On the back of 10 years of extensive touring and two consecutive U.K. platinum albums, Biffy Clyro has managed to reach a point of near-ubiquity on the eastern side of the Atlantic. The trio of Simon Neil and brothers James and Ben Johnston has chosen to follow the success of 2009’s Only Revolutions by embracing that most audacious of genre conventions, the double album, with Opposites. Contrary to what might be expected from an album with halves entitled “The Land at the End of Our Toes” and “The Sand at the Core of Our Bones,” however, Opposites isn’t a sprawling, ambitious work of flawed genius in the mold of, say, the Flaming Lips’ Embryonic. Rather, it’s a surprisingly measured, consistent album that, while excessively lengthy, is still eminently listenable. Indeed, Scotland’s premier arena rockers should be applauded first and foremost for producing a colossal, 78-minute opus that contains very few weak points.

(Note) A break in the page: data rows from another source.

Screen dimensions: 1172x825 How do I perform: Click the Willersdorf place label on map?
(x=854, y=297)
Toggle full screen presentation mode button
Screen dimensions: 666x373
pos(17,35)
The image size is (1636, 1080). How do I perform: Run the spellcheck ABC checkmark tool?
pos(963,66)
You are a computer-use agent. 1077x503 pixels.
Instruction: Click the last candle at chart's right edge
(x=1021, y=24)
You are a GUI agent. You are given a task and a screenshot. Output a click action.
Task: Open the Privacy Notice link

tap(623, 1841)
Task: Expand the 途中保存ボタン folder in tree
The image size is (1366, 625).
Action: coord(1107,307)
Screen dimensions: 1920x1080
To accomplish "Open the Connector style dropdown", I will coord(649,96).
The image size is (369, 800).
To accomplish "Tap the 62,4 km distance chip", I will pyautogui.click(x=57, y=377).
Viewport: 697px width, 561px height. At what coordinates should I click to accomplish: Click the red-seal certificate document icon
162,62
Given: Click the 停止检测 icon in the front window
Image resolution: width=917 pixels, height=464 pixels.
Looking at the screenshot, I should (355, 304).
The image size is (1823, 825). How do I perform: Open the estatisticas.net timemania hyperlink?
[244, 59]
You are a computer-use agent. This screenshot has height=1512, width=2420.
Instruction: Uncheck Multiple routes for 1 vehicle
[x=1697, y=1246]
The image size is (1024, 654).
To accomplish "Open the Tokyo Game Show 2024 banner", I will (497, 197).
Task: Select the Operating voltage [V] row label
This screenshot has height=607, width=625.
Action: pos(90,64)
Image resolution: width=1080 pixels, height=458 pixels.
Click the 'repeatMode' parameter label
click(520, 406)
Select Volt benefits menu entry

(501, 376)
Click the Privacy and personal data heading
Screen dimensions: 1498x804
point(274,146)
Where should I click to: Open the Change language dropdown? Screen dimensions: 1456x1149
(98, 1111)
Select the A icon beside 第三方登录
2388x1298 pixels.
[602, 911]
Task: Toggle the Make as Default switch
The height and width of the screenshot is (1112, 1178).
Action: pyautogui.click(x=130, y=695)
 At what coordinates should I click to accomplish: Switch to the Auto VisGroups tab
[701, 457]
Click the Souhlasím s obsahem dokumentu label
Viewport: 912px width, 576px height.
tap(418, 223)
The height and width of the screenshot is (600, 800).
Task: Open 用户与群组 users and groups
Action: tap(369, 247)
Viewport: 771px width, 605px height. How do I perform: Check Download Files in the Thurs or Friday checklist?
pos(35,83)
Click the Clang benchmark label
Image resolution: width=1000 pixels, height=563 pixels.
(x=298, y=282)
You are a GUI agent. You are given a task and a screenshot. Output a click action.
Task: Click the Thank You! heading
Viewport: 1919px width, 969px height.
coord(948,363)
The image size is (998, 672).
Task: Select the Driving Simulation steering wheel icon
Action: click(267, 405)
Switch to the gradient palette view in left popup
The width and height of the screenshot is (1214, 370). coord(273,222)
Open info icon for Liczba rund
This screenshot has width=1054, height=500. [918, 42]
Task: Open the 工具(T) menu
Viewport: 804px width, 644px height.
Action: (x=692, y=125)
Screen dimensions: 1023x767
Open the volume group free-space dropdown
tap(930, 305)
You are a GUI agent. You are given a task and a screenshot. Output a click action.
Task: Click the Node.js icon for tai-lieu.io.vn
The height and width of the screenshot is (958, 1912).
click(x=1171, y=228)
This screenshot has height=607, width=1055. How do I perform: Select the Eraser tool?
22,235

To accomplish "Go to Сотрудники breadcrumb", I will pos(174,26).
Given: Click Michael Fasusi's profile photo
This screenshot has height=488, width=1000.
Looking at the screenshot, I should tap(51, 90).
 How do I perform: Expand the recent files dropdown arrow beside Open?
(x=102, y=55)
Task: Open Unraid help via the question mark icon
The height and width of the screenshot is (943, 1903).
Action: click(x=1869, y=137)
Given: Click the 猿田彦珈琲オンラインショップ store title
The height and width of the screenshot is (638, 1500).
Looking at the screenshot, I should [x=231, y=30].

Yet despite this unerring competence, a lack of variation beyond the verse-chorus-solo template contributes to the sense that this is a band playing very much within their limits. The very notion of a double-disc concept album implies a certain bold grandiosity and a level of experimentation that’s completely absent on Opposites. Aside from its raw bulk, the album demonstrates little of the novelty or prog-weirdness Biffy Clyro was known for in the first half of the last decade. It’s instead a further refinement of the anthemic, radio-friendly rock the band has sought to perfect since the release of 2007’s Puzzle, and while this in itself isn’t a bad thing, one could be forgiven for wanting a little more variety in the 20 riff-heavy tracks on display here.
When Opposites does hit its mark, it manages to transcend these limitations with a combination of sheer intensity and the band’s canny ability to produce a sublime, sing-along chorus. The title track is a magnificent, swelling ballad in this vein, and sees Neil employ a softer, more lilting delivery; the mariachi-inflected “Spanish Radio” offers a refreshingly buoyant digression during its second half; and closer “Picture a Knife Fight” provides a suitably ardent, cathartic conclusion to the whole exhaustive package. Opposites is ultimately a surprisingly immediate and rewarding listen, compensating in consistency for what it lacks in depth.